═════ TEKS BACAAN ═════
Reaksi Menteri Sekretaris Negara Sudi Silalahi tampak berang dengan pernyataan Ketua MK Mahfud MD soal pemberian grasi bagi terpidana kasus narkoba Meirika Franola atau Ola.
Itu dinilai sebagai bentuk kepanikan pihak Istana. Terlepas dari benar atau tidaknya ungkapan Mahfud, Istana seharusnya tidak perlu terlalu reaktif.
Demikian diungkapkan pakar psikologi politik UI Hamdi Moeloek saat ditemui di sela-sela diskusi buku berjudul Mari Bung Rebut Kembali; Pidato Inspirasi Sang Penggagas Restorasi di Tokoh Buku Gramedia, Matraman, Jakarta, Sabtu (10/11).
“Kelihatan sekali reaksi dari Pak Sudi sebagai bentuk kepanikan. Ini justru menjadi bumerang seakan-akan memberi pesan bahwa yang diungkap Pak Mahfud benar adanya,” ujar Moeloek.
Moeloek menjelaskan, Mahfud merupakan pimpinan sebuah lembaga negara yang sangat disegani karena kinerjanya yang membanggakan masyarakat.
═════ CUPLIKAN DATA ═════
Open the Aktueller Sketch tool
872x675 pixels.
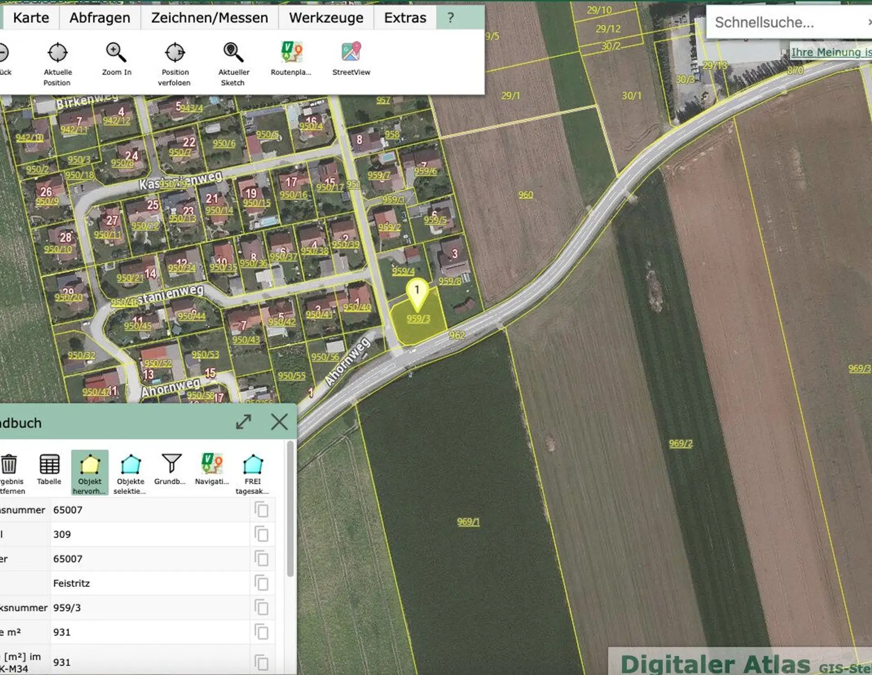233,53
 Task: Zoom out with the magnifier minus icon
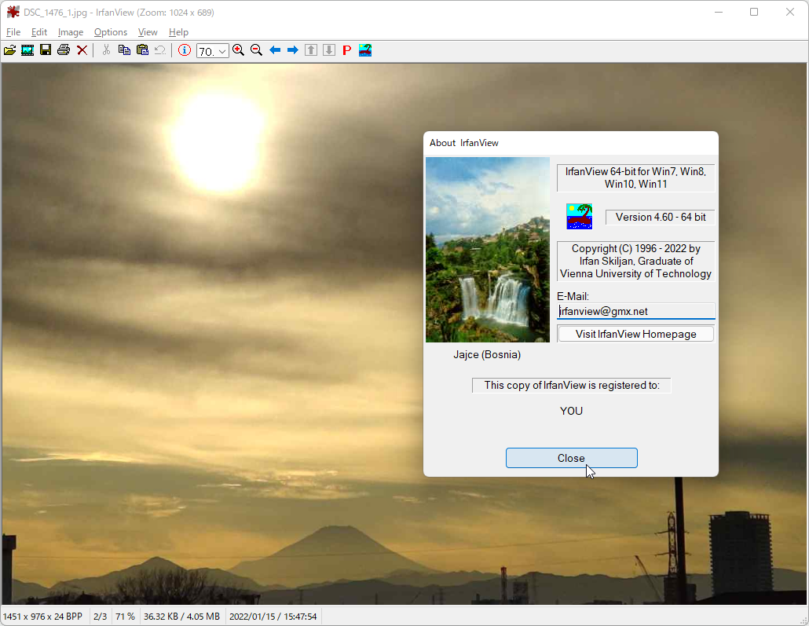pyautogui.click(x=256, y=49)
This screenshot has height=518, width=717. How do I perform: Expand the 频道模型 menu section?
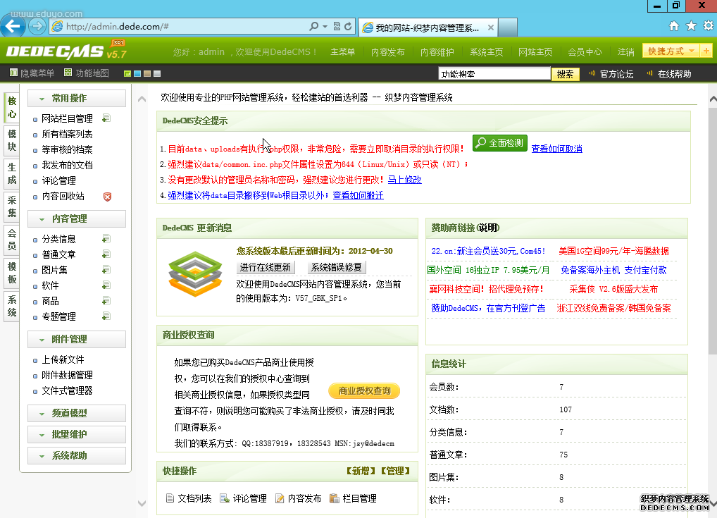coord(77,413)
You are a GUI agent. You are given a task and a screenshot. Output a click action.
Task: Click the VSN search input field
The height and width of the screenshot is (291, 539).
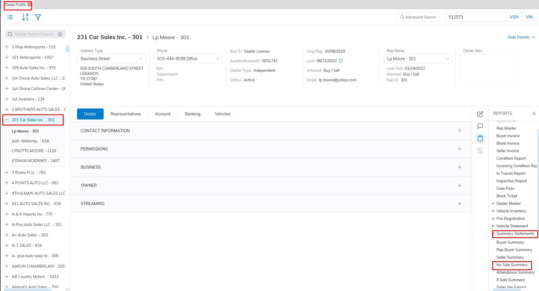click(475, 17)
═════
__TUGAS DIKERJAKAN__
(A) Dalam berita tentang grasi Ola, Hamdi Moeloek disebut sebagai pakar di bidang apa?
(B) Tuliskan ulang bagian berita tentang grasi Ola dari "Reaksi Menteri Sekretaris" sampai "Jakarta, Sabtu (10/11).".
(C) Teruskan berita tentang grasi Ola mulai setelah kalimat terakhirnya.

__DAFTAR JAWABAN__
(A) Psikologi politik; ia pakar psikologi politik UI.

(B)
Reaksi Menteri Sekretaris Negara Sudi Silalahi tampak berang dengan pernyataan Ketua MK Mahfud MD soal pemberian grasi bagi terpidana kasus narkoba Meirika Franola atau Ola.
Itu dinilai sebagai bentuk kepanikan pihak Istana. Terlepas dari benar atau tidaknya ungkapan Mahfud, Istana seharusnya tidak perlu terlalu reaktif.
Demikian diungkapkan pakar psikologi politik UI Hamdi Moeloek saat ditemui di sela-sela diskusi buku berjudul Mari Bung Rebut Kembali; Pidato Inspirasi Sang Penggagas Restorasi di Tokoh Buku Gramedia, Matraman, Jakarta, Sabtu (10/11).

(C)
Bagi dia, sosok Mahfud adalah sosok berintegritas dan sangat punya pengaruh, sehingga sulit dipahami bahwa yang dia katakan adalah sesuatu yang asal bicara tanpa kebenaran.
“Publik tahu sosok seorang Mahfud. Ia apa adanya, jujur, punya wibawa, dan berintegritas. Ia orang internal pemerintahan juga yang tahu isi perut di dalam pemerintahan itu sendiri. Pasti ada benarnya juga,” jelas Hamdi.
Ia mencontohkan, saat ia membeberkan ke publik kasus surat palsu MK yang menyeret nama mantan komisioner KPU Andi Nurpati.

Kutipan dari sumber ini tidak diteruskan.